▶ _Exercise brief_
Each entry below should be printed exactly as given.

(Material for this exercise)

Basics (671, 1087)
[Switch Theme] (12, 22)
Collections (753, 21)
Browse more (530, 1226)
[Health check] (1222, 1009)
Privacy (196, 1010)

(End Material for this exercise)

▶ _Answer space_
Basics (671, 1087)
[Switch Theme] (12, 22)
Collections (753, 21)
Browse more (530, 1226)
[Health check] (1222, 1009)
Privacy (196, 1010)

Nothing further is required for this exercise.